The Aiken study from JAMA in 2002 is worth a look... She addresses nurse-patient ratios.
Managed care and the way our health care system works today isn't doing nurses or patients any favors as far as staffing.
ok, when floated (I don't do this regularly(((disclaimer))), when I give 'em a quick I'm so and so... I'll be in shortly I ask them if they need anything. I write it down on my assignment sheet I make. I check vs. pull my meds and grap the requests.. pain meds, snacks.. look up labs.
So I then hit each room with the vs known, do the assessment, pass the meds.. a bit of teaching as I fluff and puff being friendly but always moving.. checking IV dates, tubbing dates, dressings....talk, teach and do all at once. BEFORE I leave the room, I explain I'm moving on to the other patients and ask what else I can do to make them comfortable.
(seems crazy when you're busy... have 6 more to see.. but I swear... settle them in now why you're there and get it done so you can move on and be interrupted as little as possible).

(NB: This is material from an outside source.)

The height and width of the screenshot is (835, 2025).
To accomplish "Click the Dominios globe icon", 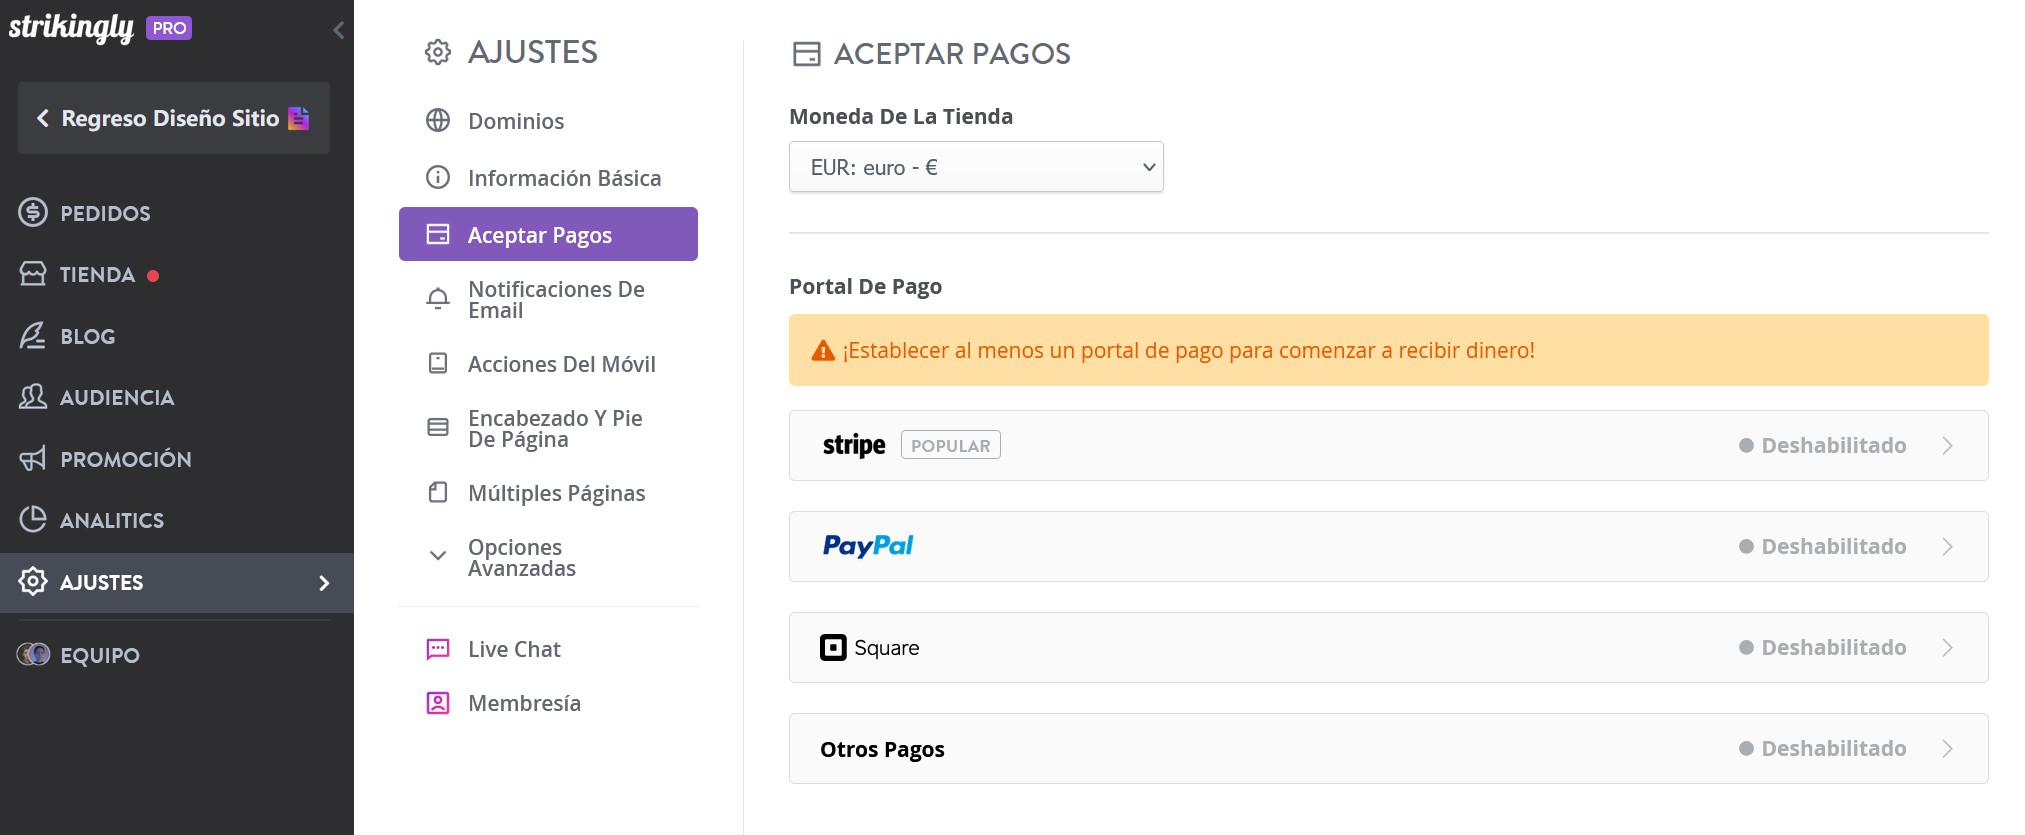I will pos(438,120).
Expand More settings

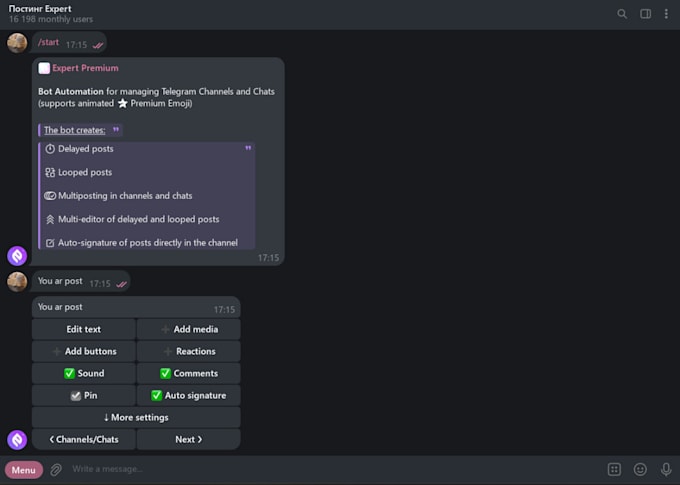click(136, 417)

family grabs you in the hall during med pass. Smile and let them know that you will be busy for a bit providing meds and treatments and want to give their concerns you full attention AFTER your meds have been passed. (Yep some are angry and have been put off all day... here you can try for a few moments and then say... let me bring my charge nurse in to help address your complaints. Now I will finish my med pass and then check back in to make sure your needs have been addressed.
yeah I know, ideal... but when it works 60% or more with these problem people... usually more... you're back on track... family is at least listened to. Usually family just needs TIME with SOMEONE as the docs stop in so briefly.

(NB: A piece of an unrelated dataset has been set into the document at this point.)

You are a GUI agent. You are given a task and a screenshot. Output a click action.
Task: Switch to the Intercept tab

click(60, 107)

lastly... take that deep breath in and out before you enter each room and pass meds. The patient needs you to be calm, not in hurry and needs their meds correctly... even though you want to scream "shut up I have to go to the next room"... exude... calm.... it's catchy.

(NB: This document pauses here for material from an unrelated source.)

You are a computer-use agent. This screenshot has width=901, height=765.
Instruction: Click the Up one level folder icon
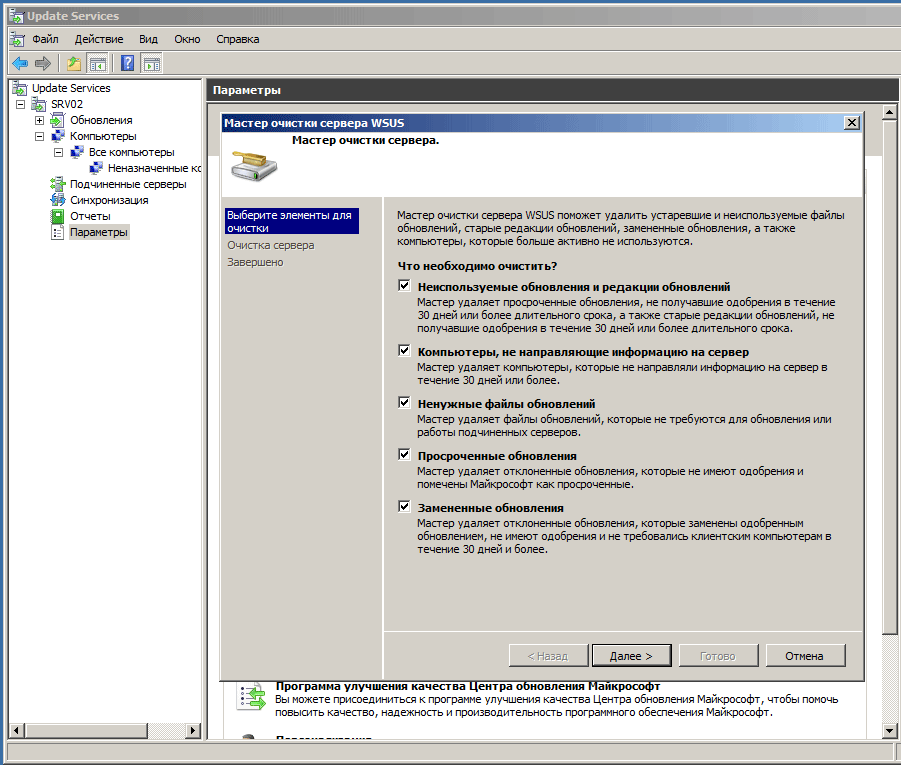tap(74, 64)
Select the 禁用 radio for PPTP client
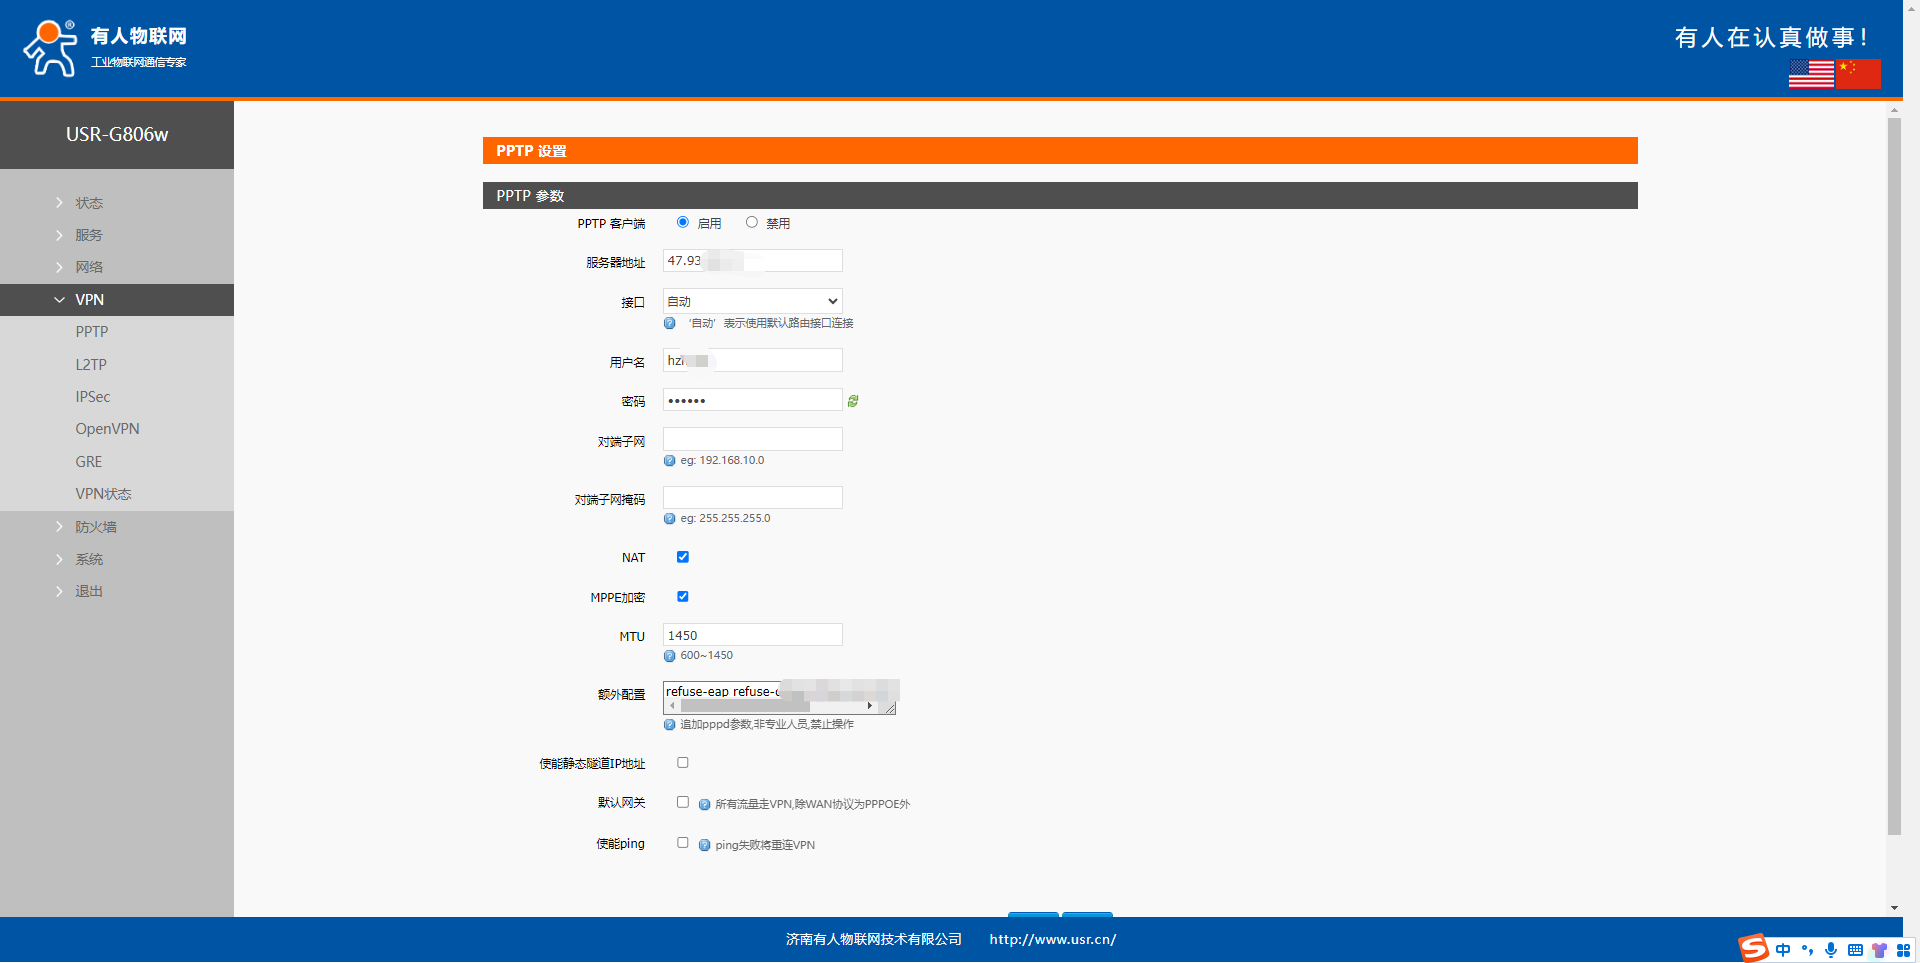Viewport: 1920px width, 963px height. point(752,222)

Not meant to be preachy at all, just a few suggestions that may help at least some of the time.
thats a LOT of patients. I swear, if you slow down you will be more efficient. best of luck... it will get easier, promise.
Gosh 7 patients is a lot of patients. The way to get through is to priortise your care and document as you go through. Decide what needs to be done immediatly and what can wait. Try not to allow the patients to manipulate you, be firm but kind.
Focus in on certain 'tasks' ie.
Get organised with pain meds I find if you have a pt who is frequently medicated, medicate them it takes so little time-but if they are constantly using the call light it becomes stressful for you and you will lose focus.
Ask for help should you need it, a more experienced nurse may well have a little time to help, just because they dont offer doesnt mean they wont help, sometimes nurses dont want to step on each other's toes.
Remember just practice safely and a smile will get you a 10 min reprive from a lot of pts.